I am halfway through How Westminster Works… and admit it is not really your typical ‘holiday reading’, but it is absolutely fascinating and somewhat horrifying whilst being very entertainingly written. I have learnt that Westminster is largely dysfunctional, by accident or design, and that the Civil Service is far from the safe hands I presumed it to be. I now know that the press are even more mouthpieces of the government than I had feared but have yet to find out about the Commons, the Law and the Lords. What I am most interested in, and seeking reassurance from, is the Epilogue: Solutions.
Highly recommended reading – come with me and support one of our best political writers with fingers crossed that someone in government is reading it, too.

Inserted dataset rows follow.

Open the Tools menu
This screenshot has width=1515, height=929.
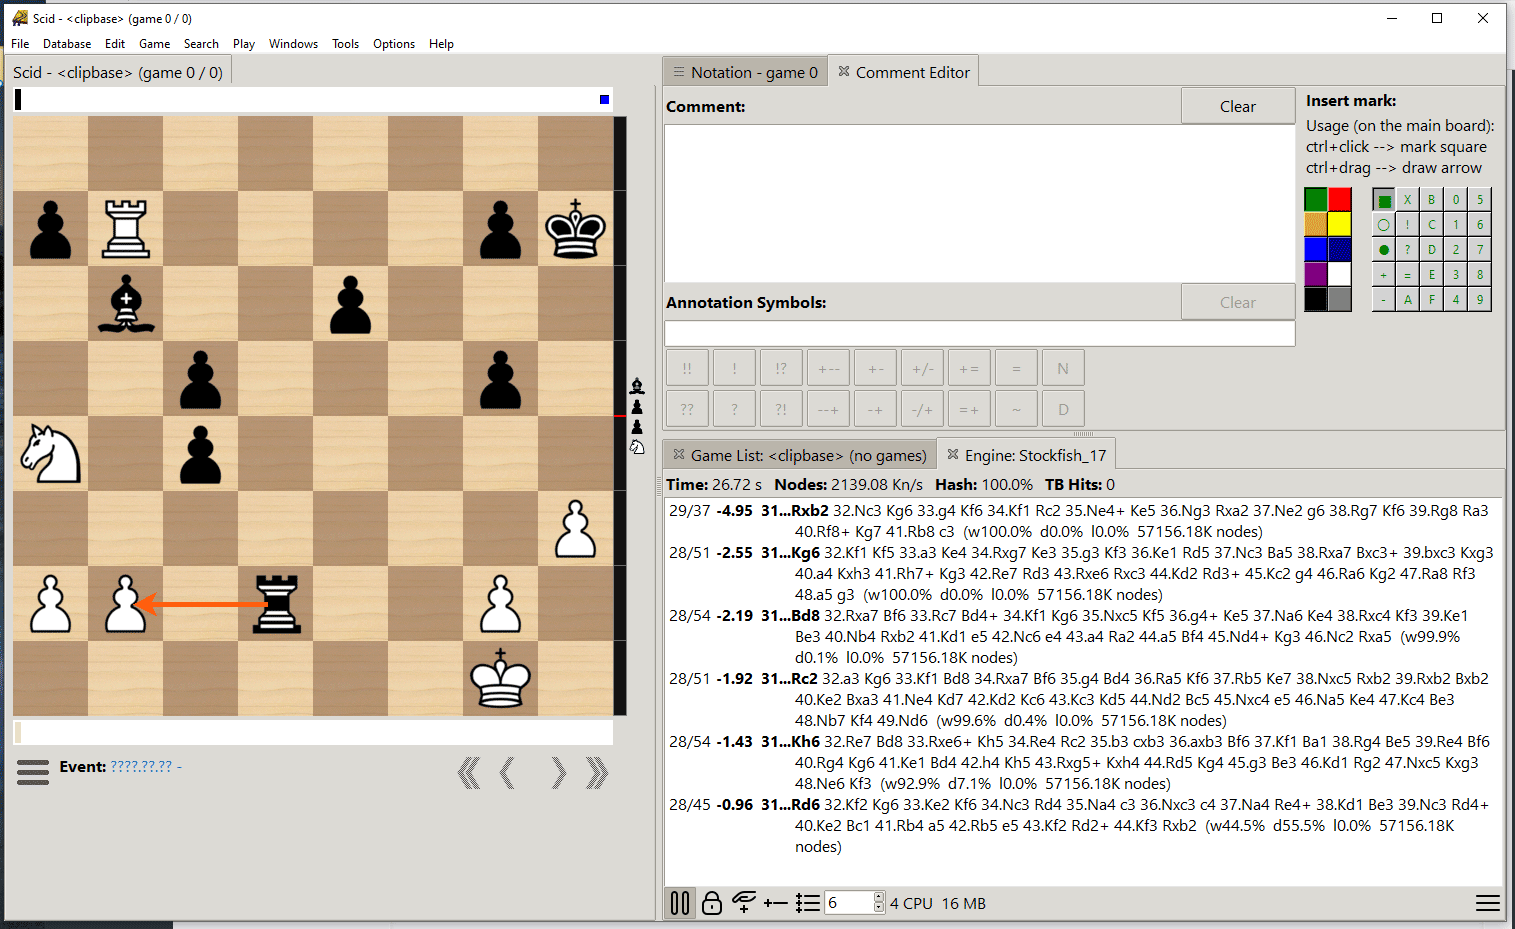coord(345,44)
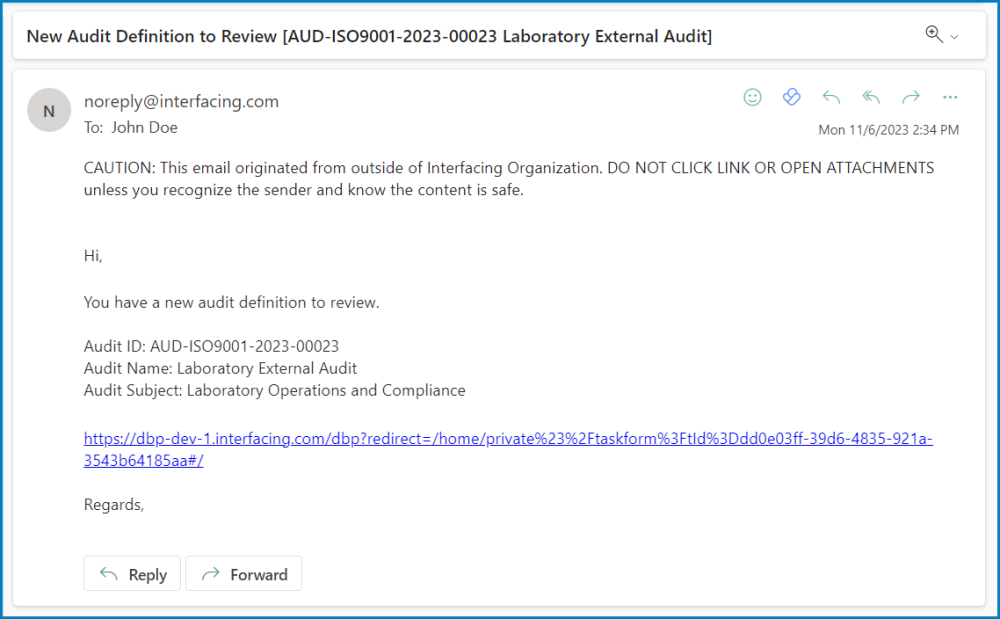Click the blue apps icon in the toolbar
The width and height of the screenshot is (1000, 619).
pos(792,96)
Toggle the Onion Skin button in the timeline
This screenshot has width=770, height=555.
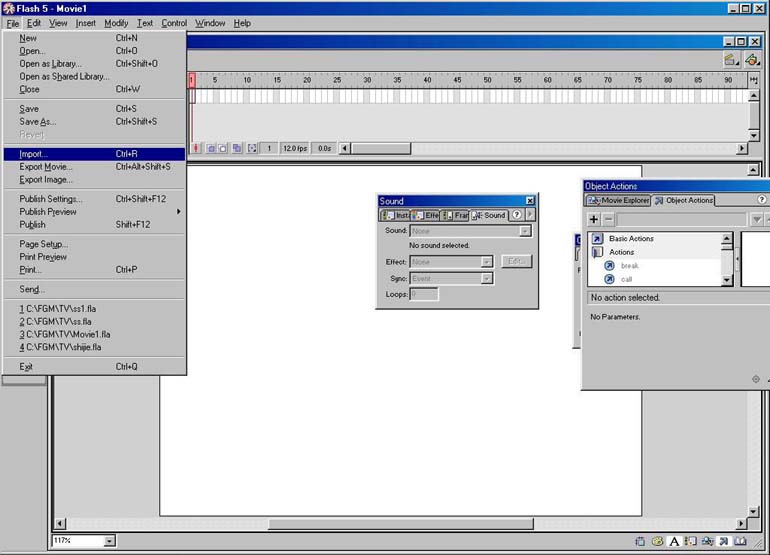211,148
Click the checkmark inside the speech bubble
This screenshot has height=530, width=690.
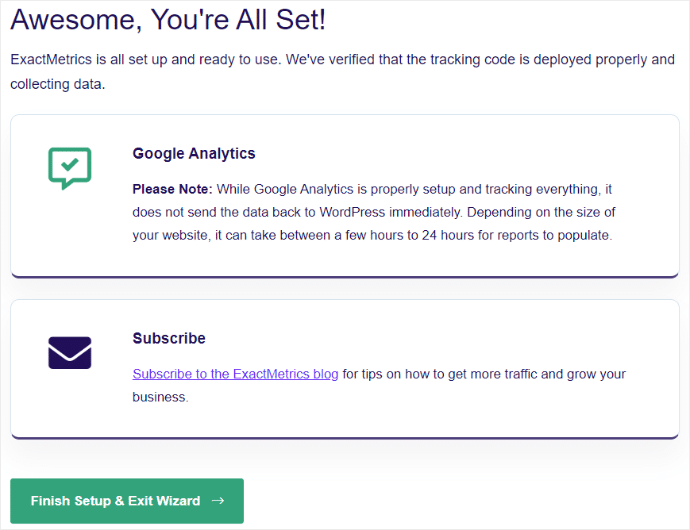70,164
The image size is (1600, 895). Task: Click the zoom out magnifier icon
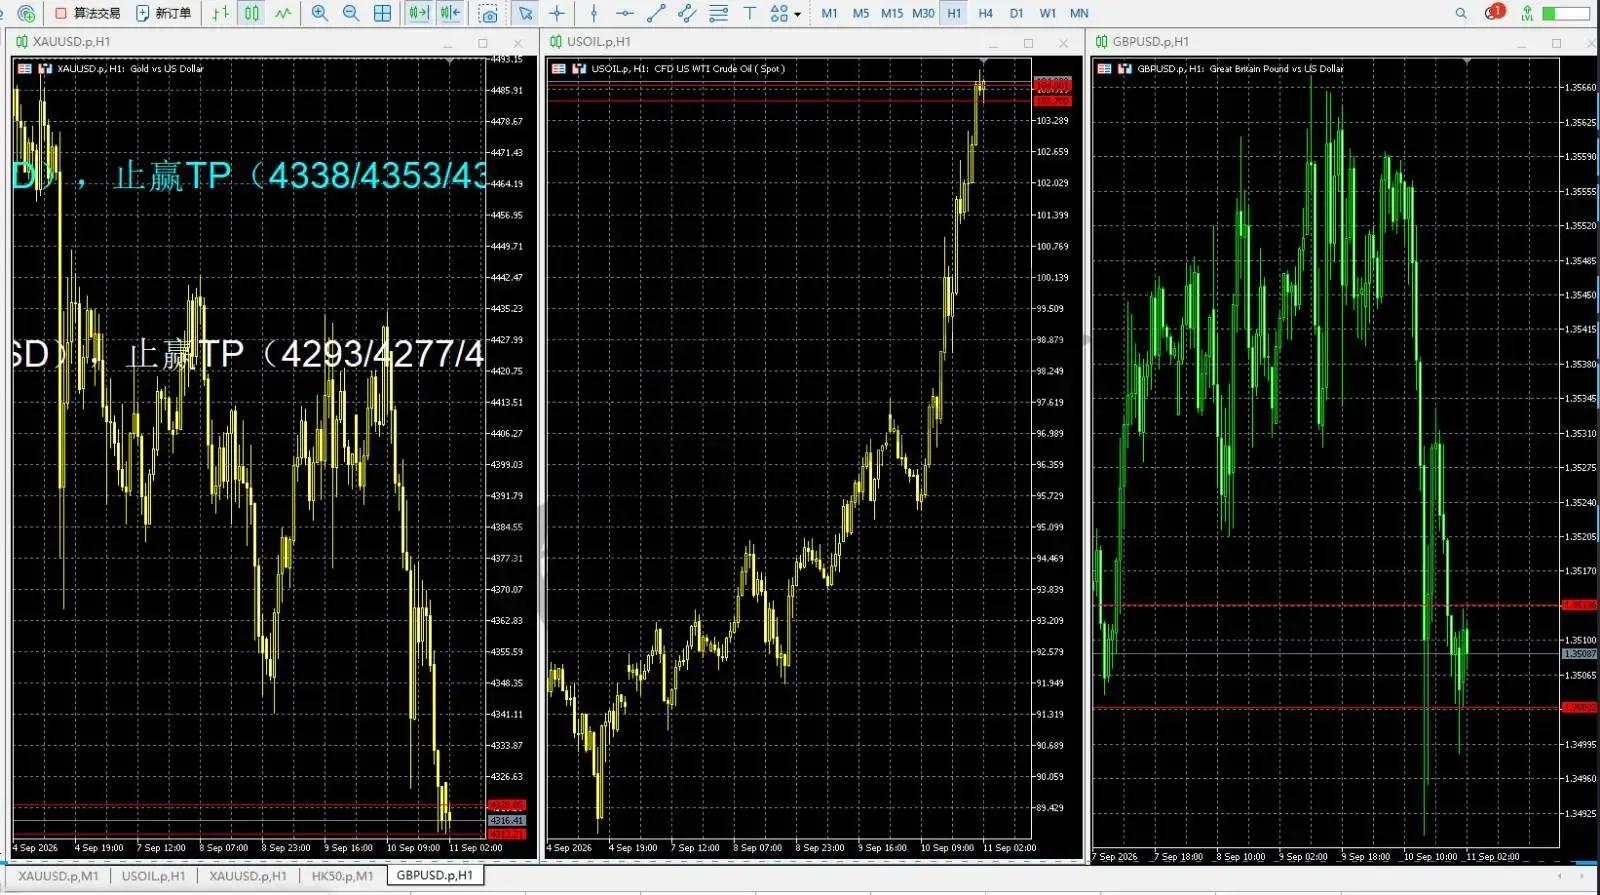(351, 13)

Daughters of Night by Laura Shepherd-Robinson. Mantle
Anyone who loves a beautifully-crafted murder mystery will be thrilled to pick up Laura Shepherd-Robinson’s Daughters of Night and even more so if they like a historical setting for said intrigue. Set in London in 1782, the story revolves around Caro Corsham, her discovery of a woman dying in a bower in Vauxhall Pleasure Gardens and her determination to seek justice for her. Not only is the writing on a par with C J Sansom and Robert Harris, the plot’s twists and turns keep you wondering right up to the end. But Shepherd-Robinson is more than a story teller, she’s a social historian shedding a light on a world where women are bought and sold as commodities. That many of them have a dignity and strength that belies their situation is testament to all women who fight to be heard both in eighteenth century England and now.